** Start DATA FOR THIS TASK **

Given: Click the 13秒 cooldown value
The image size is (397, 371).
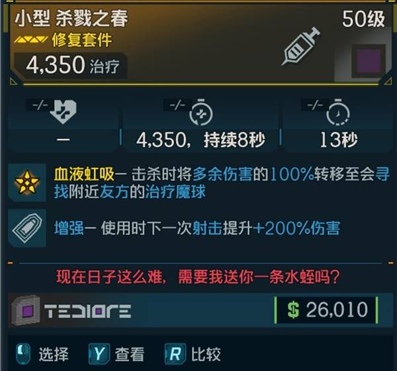Looking at the screenshot, I should tap(339, 140).
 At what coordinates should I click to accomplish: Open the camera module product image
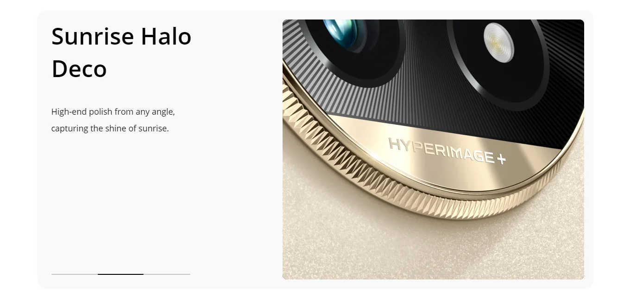(433, 149)
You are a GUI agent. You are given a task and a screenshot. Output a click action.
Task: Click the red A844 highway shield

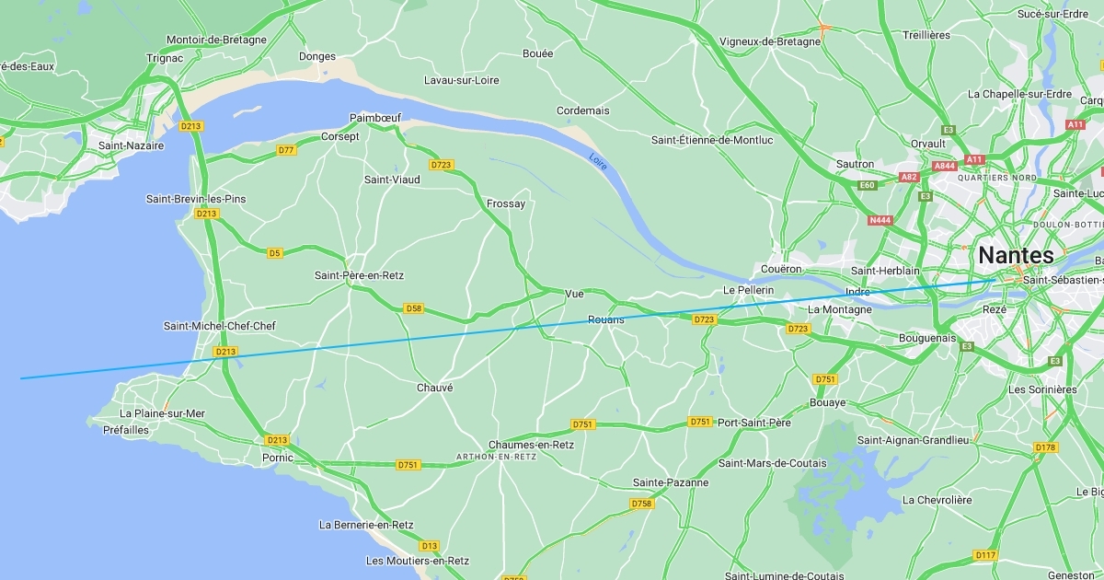pyautogui.click(x=945, y=166)
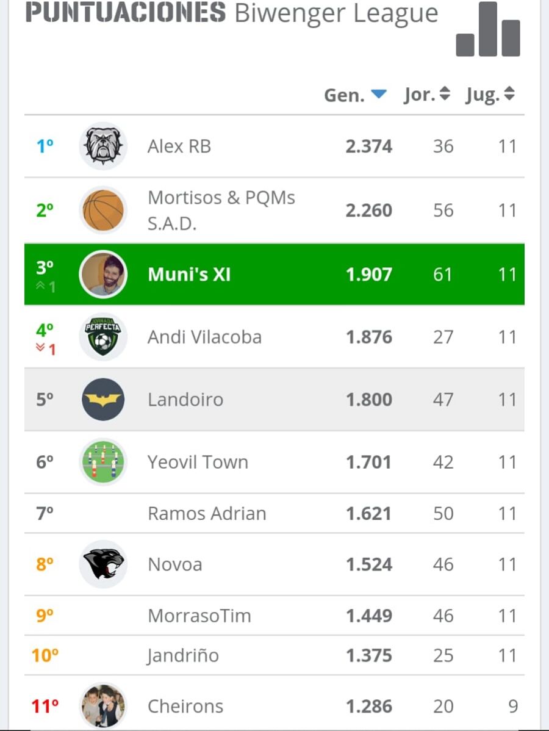Viewport: 549px width, 731px height.
Task: Open the MorrasoTim team link
Action: click(x=199, y=616)

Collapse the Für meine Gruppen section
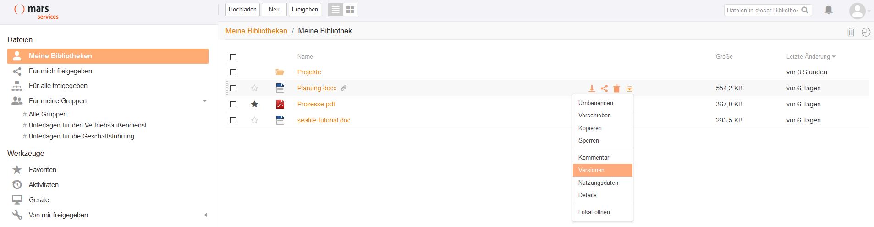click(205, 101)
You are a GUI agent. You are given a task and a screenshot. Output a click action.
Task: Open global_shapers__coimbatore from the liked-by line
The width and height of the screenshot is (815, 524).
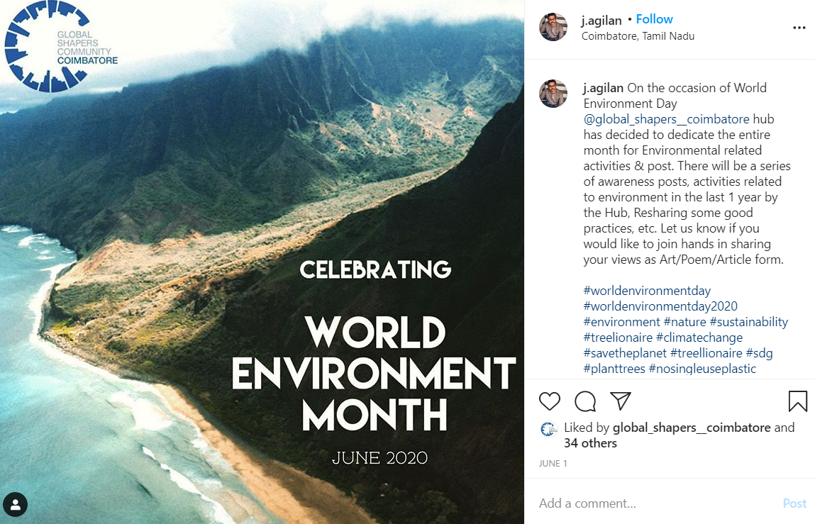click(x=692, y=428)
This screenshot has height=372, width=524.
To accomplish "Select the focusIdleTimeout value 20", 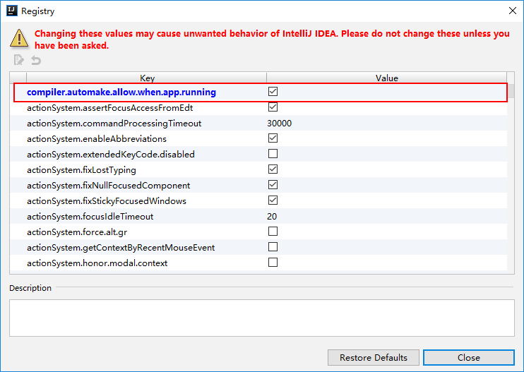I will (272, 217).
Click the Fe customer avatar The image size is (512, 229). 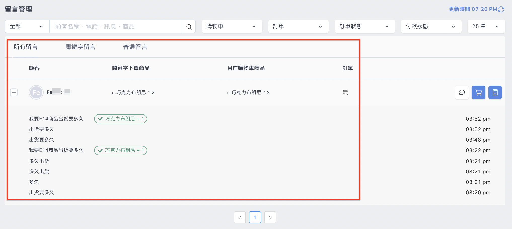click(x=36, y=92)
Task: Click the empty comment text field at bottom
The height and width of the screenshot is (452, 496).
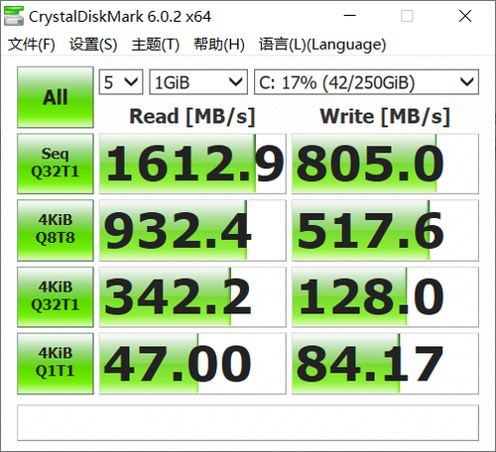Action: coord(248,422)
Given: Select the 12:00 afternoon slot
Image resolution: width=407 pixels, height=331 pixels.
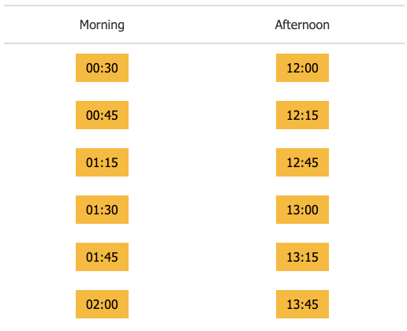Looking at the screenshot, I should [302, 68].
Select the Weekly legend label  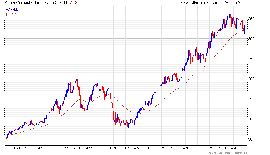click(12, 10)
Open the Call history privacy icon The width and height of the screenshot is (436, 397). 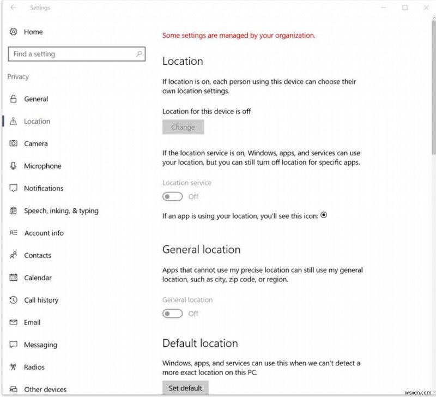13,300

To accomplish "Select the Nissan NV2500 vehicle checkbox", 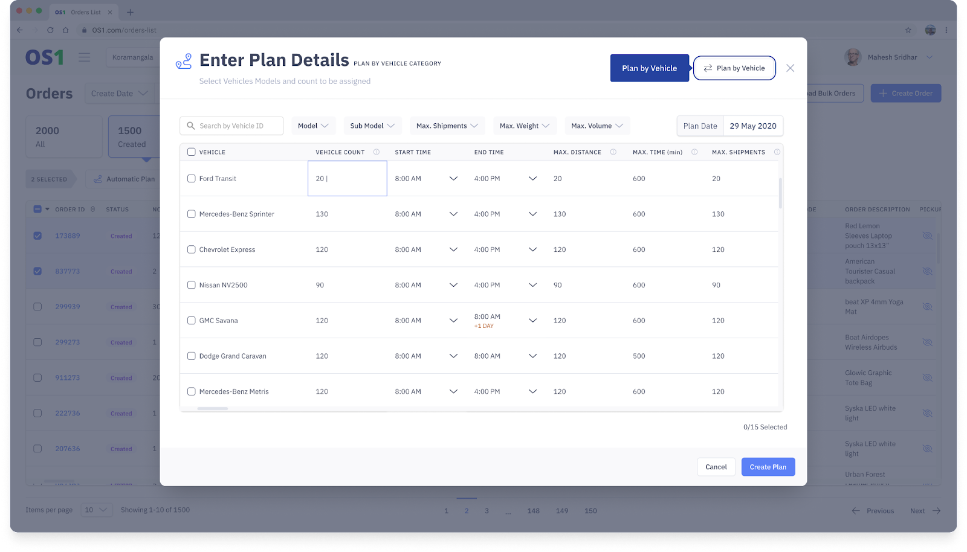I will tap(192, 285).
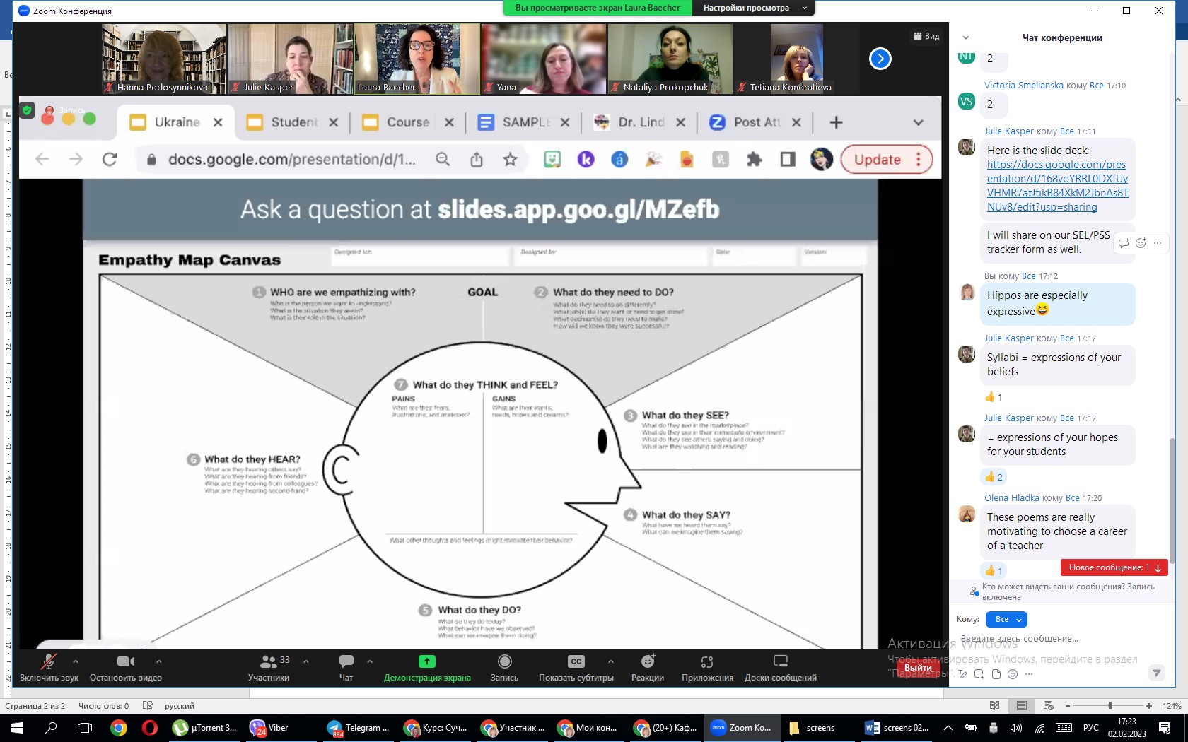Open the Reactions emoji icon
This screenshot has height=742, width=1188.
click(647, 662)
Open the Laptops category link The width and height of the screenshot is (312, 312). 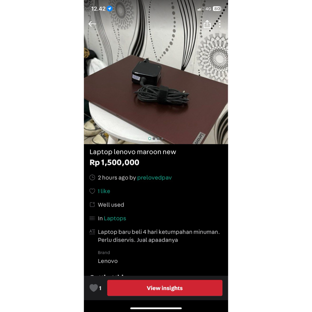[x=115, y=218]
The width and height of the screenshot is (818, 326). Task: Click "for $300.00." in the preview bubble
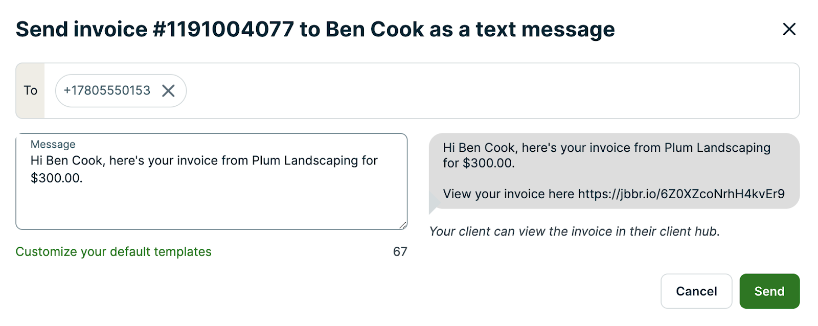(479, 164)
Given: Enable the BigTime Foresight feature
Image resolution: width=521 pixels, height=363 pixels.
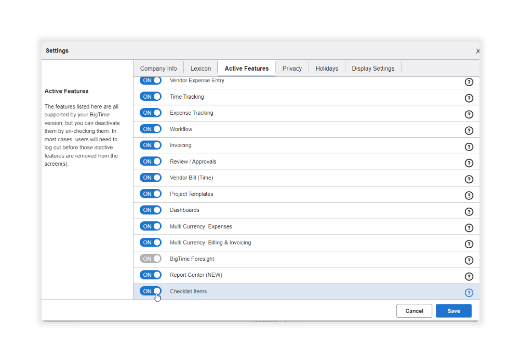Looking at the screenshot, I should click(150, 258).
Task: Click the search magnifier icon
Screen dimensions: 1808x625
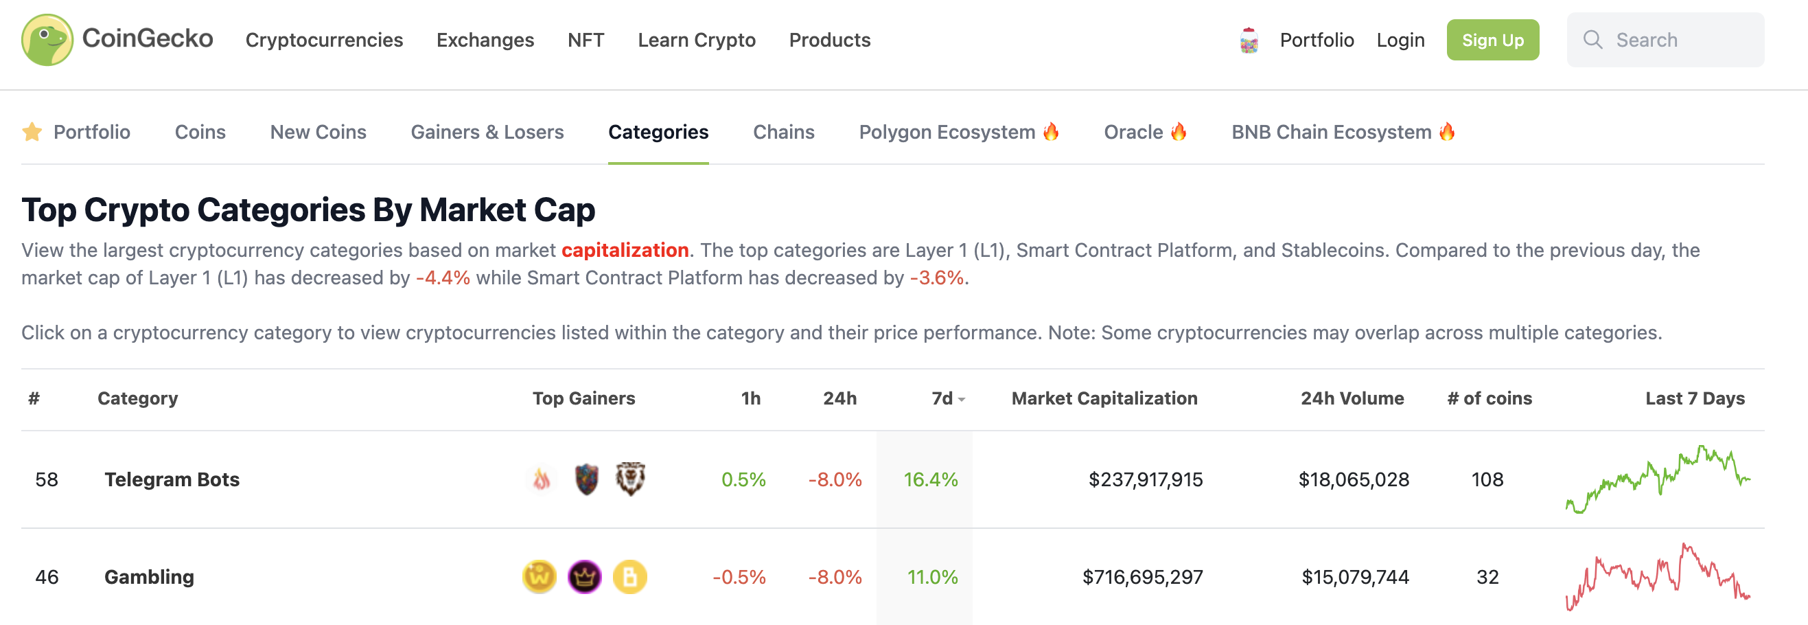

** End DATA FOR THIS TASK **

PROBLEM DESCRIPTION: Count the lines of the records above that contain the string "resolution". Reply with the number only.

FULL RESPONSE: 2